> **Recorded data**
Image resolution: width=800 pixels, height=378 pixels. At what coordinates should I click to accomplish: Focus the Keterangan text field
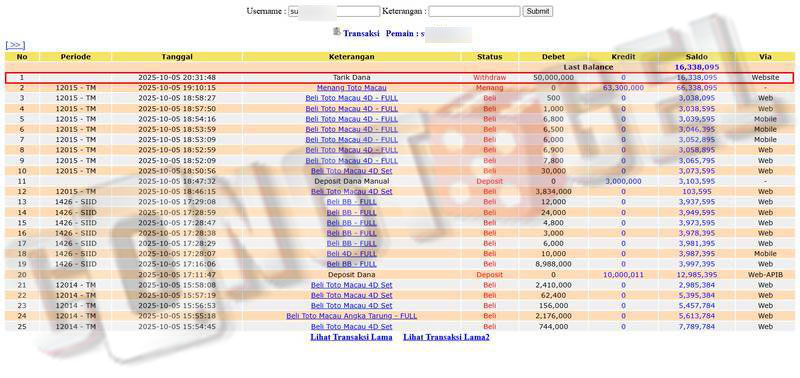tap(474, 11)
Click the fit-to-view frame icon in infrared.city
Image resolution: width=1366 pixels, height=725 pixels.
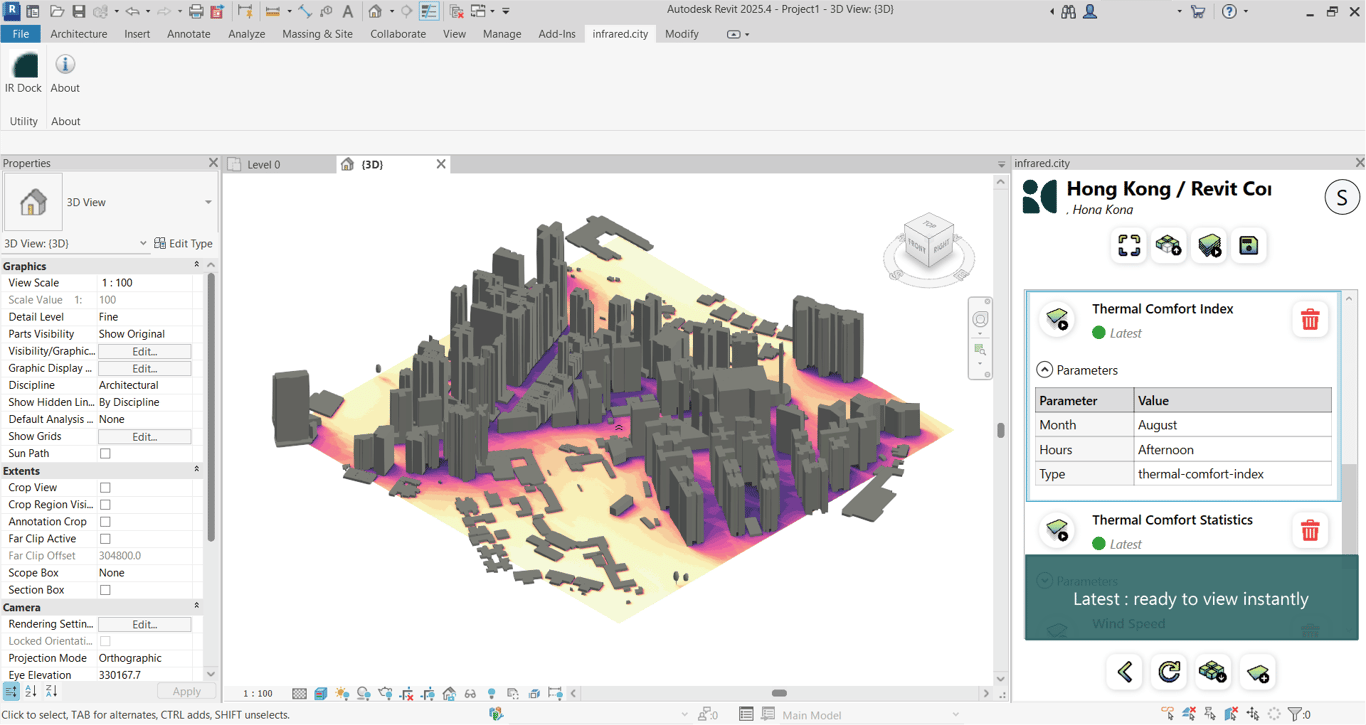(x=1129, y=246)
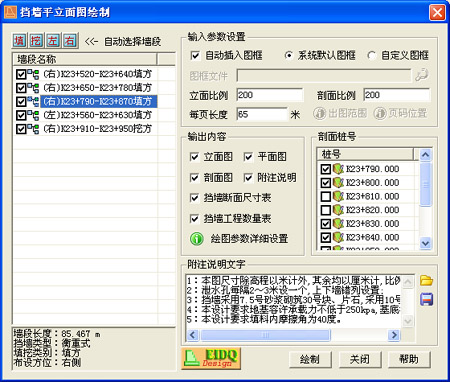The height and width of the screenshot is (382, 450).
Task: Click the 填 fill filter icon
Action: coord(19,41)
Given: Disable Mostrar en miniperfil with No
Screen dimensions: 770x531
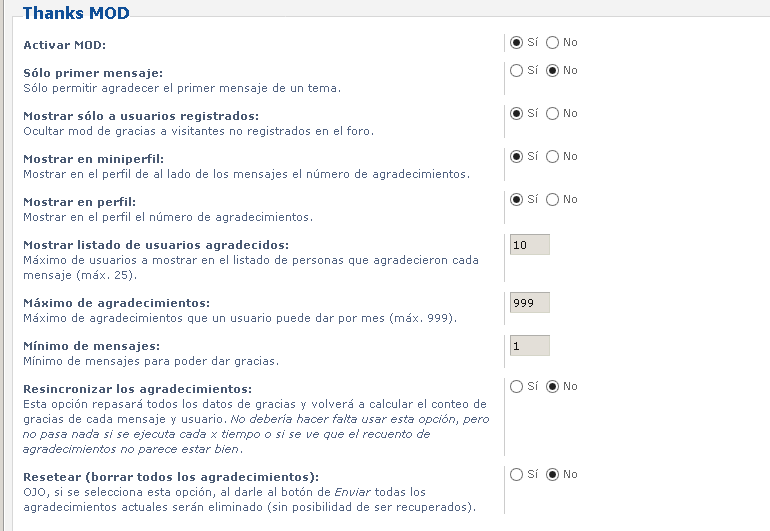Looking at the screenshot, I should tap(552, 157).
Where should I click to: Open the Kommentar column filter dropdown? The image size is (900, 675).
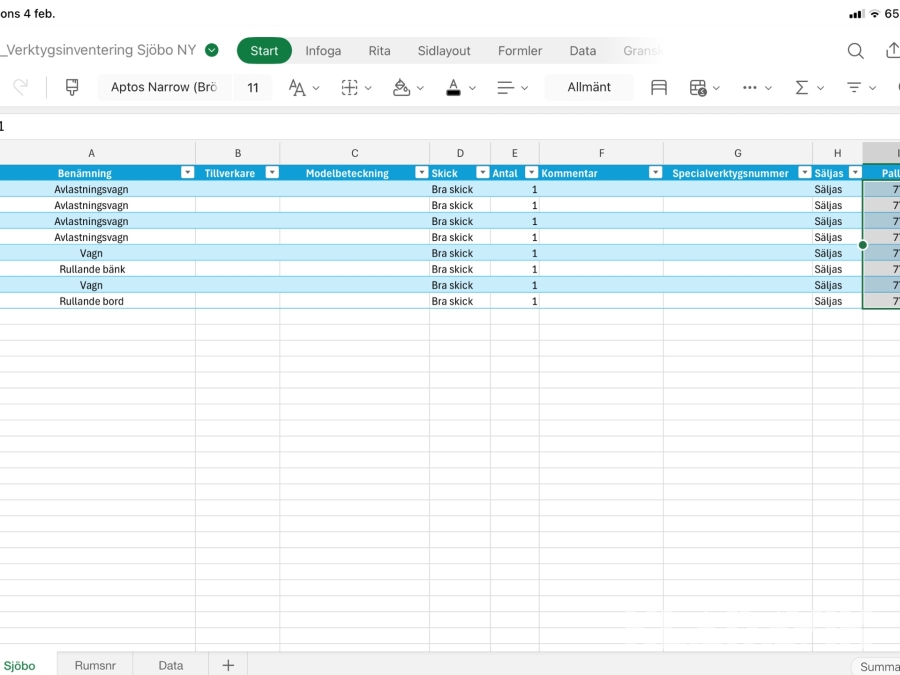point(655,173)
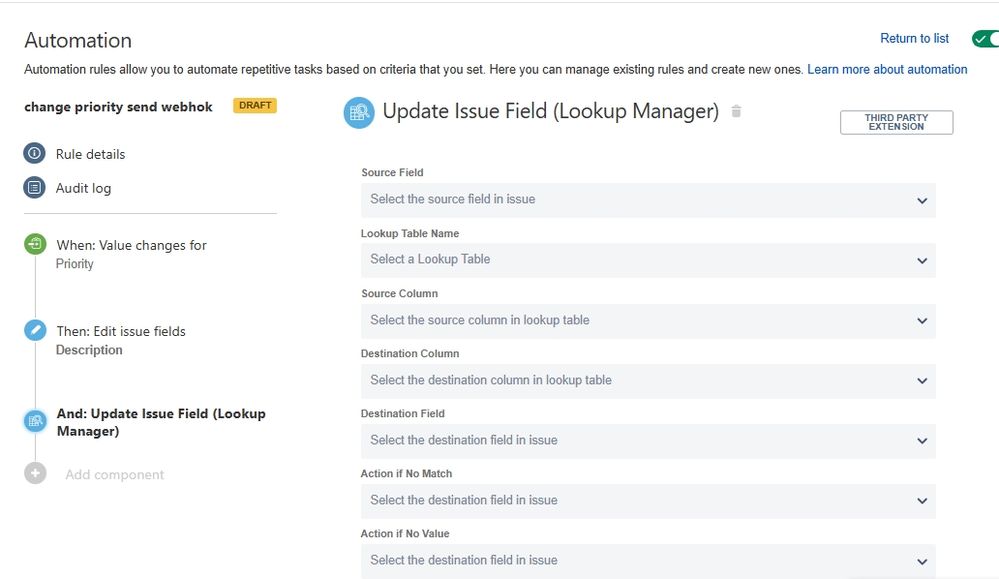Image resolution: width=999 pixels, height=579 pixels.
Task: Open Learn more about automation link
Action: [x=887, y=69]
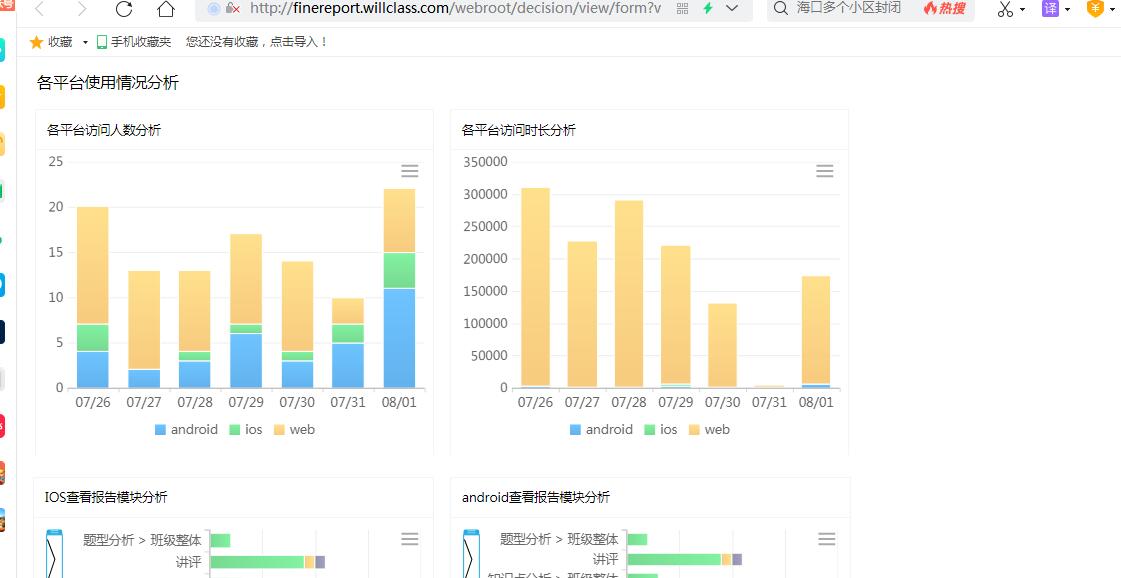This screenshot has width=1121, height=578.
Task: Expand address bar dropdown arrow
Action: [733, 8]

==

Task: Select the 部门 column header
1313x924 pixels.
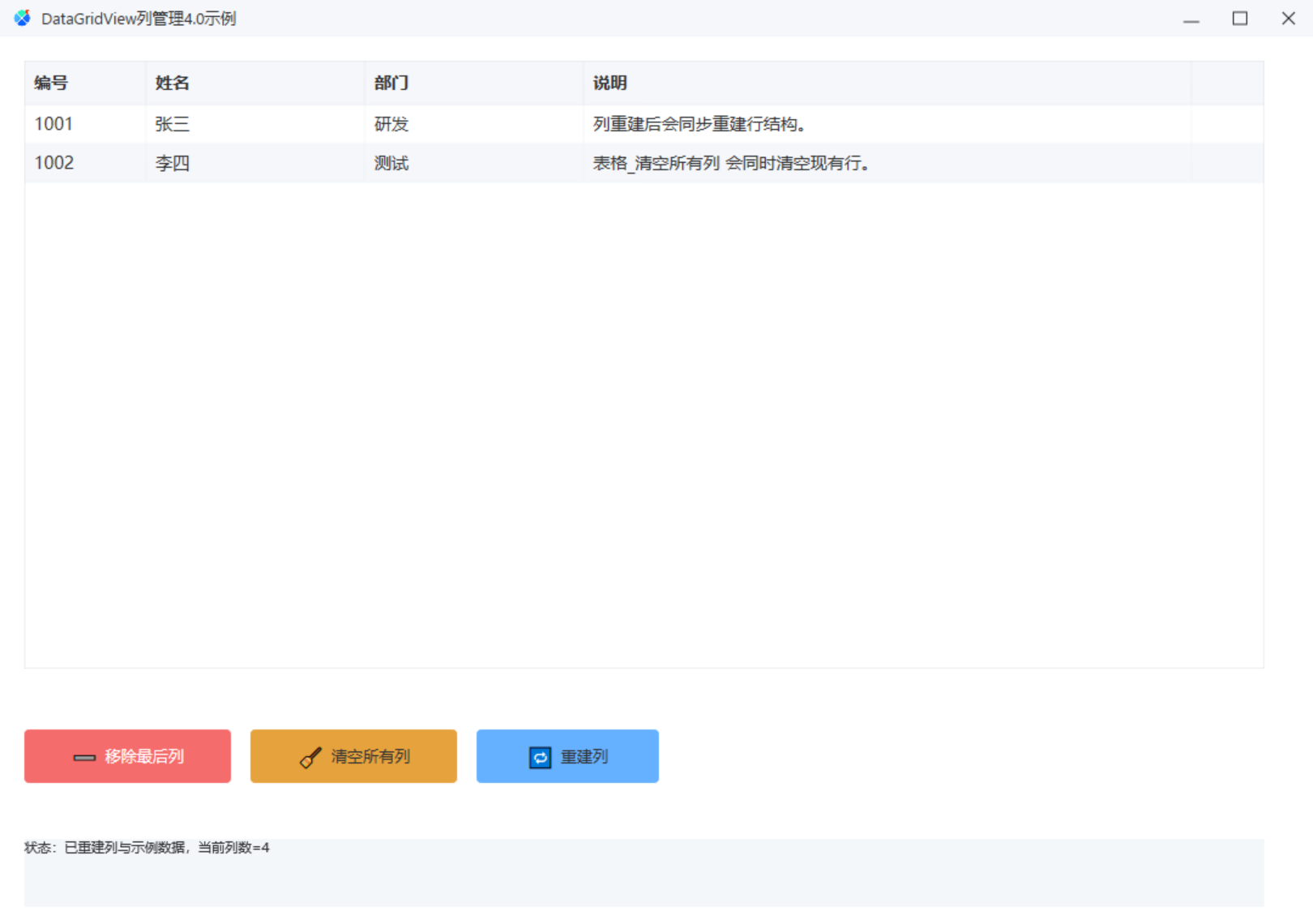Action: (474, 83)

...

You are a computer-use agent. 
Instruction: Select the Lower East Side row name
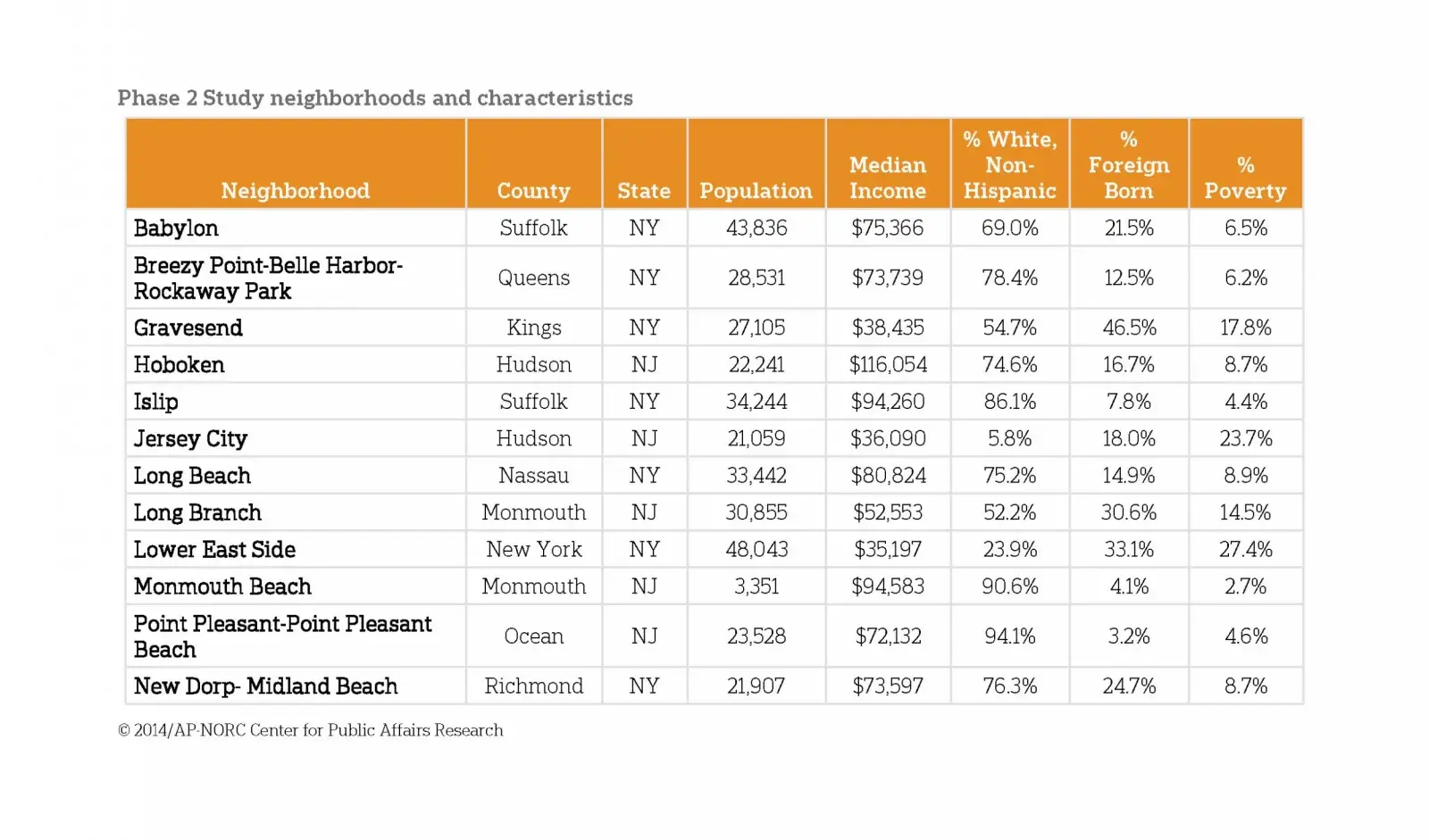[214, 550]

> **Exercise prompt**
From the records above, transcribe only the stretch from the line with "Image resolution: width=800" through the line with "Click the fit-to-view", keeping both ends. Omit pictures.

> **Written solution**
Image resolution: width=800 pixels, height=378 pixels. At what coordinates should I click to accomplish: Focus the Keterangan text field
tap(474, 11)
Click the fit-to-view frame icon in infrared.city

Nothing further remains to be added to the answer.